* [Passage]

==================================================

2. The glass plate having printed conductive members according to
claim 1, wherein the bus bars each has at least two cut-out
portions separated from each other by the same materials as the bus
bar.
3. The glass plate having printed conductive members according to
claim 1 wherein the functional strip functions as a heating
resistor strip or a glass antenna.
4. The glass plate having printed conductive members according to
claim 1, wherein a fine pattern made of the same material as the
printed conductive member, is provided in the cut-out portion.
5. A glass plate having printed conductive members according to
claim 1, wherein the glass plate is to be employed as a rear glass
for automobiles.
6. A process for producing a glass plate having printed conductive
members, comprising (a) a step of printing a dark ceramic paste
along the periphery of a glass plate, (b) a step of printing bus
bars each made of a silver paste and having a cut-out portion, on
the printed dark ceramic paste and printing a functional strip made
of a silver paste on a surface of the glass plate where the dark
ceramic paste is not printed, (c) a step of heating the glass plate
on which the bus bar and the functional strip are printed, (d) a
step of bending the heated glass plate, and (e) a step of tempering
the bent glass plate.
Description
TECHNICAL FIELD
[0001] The present invention relates to a glass plate with printed
conductive members and a method for producing the glass plate, in
particular, to a glass plate to be used for a rear glass for
automobiles and having an antifogging function and/or an antenna
function, and to a method for producing such a glass plate.
BACKGROUND ART
[0002] Heretofore, there has been a rear glass for automobiles
having an indoor side surface provided with a defogger or a glass
antenna being a printed conductive member. For example, a defogger
is constituted by a plurality of heating resistor strips provided
laterally and in parallel with each other over substantially an
entire rear glass, and two bus bars for supplying a power to
terminals of the heating resistor strips. The two bus bars are
provided on both left and right sides so as to be opposed to each
other, and having a width larger than that of the heating resistor
strips to supply sufficient power to the heating resistor strips. A
DC current is applied between the bus bars to heat the heating
resistor strips to warm the rear glass to prevent poor visibility
due to dew condensation.
[0003] Such bus bars and heating resistor strips are formed by
kneading a glass frit and silver powder with an organic binder to
form a silver paste, screen-printing the silver paste on a glass
plate, and baking the printed silver paste. Since the baked silver
paste has a whitish color and thus shows up (here, the silver paste
has a brown color at an interface with the glass plate by a
chemical effect), shapes and arrangement of heating resistor strips
and bus bars are important in design of an automobile.

==================================================

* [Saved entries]
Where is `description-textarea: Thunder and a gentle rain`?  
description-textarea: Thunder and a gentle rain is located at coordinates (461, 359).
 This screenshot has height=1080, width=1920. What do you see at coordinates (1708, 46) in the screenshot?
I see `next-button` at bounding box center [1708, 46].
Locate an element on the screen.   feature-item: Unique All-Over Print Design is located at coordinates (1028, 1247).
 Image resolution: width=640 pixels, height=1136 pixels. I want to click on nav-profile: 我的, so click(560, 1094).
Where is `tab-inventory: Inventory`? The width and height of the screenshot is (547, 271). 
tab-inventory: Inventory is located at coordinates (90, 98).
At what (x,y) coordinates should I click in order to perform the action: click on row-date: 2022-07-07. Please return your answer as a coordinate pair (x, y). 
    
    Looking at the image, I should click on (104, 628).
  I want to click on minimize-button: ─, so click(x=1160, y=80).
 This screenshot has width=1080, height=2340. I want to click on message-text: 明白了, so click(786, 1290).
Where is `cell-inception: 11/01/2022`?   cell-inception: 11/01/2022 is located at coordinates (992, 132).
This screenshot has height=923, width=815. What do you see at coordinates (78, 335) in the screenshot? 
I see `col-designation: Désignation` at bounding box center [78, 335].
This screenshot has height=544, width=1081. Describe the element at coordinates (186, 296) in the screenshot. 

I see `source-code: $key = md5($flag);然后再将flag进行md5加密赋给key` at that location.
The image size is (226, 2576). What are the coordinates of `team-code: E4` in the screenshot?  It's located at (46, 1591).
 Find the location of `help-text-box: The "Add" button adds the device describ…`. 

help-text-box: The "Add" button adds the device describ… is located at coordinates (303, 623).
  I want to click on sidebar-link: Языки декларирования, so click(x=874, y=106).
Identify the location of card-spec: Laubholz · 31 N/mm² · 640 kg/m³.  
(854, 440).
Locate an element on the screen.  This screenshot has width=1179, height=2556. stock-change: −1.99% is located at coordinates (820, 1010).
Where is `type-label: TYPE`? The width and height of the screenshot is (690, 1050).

==================================================

In the glass plate passage, why are the shapes and arrangement of the heating resistor strips and bus bars important in automobile design? Answer in one to three sentences.

The strips and bus bars are made from silver paste that is screen-printed and baked. The baked paste has a whitish color, so it shows up on the glass. That is why their shapes and arrangement matter in an automobile's design.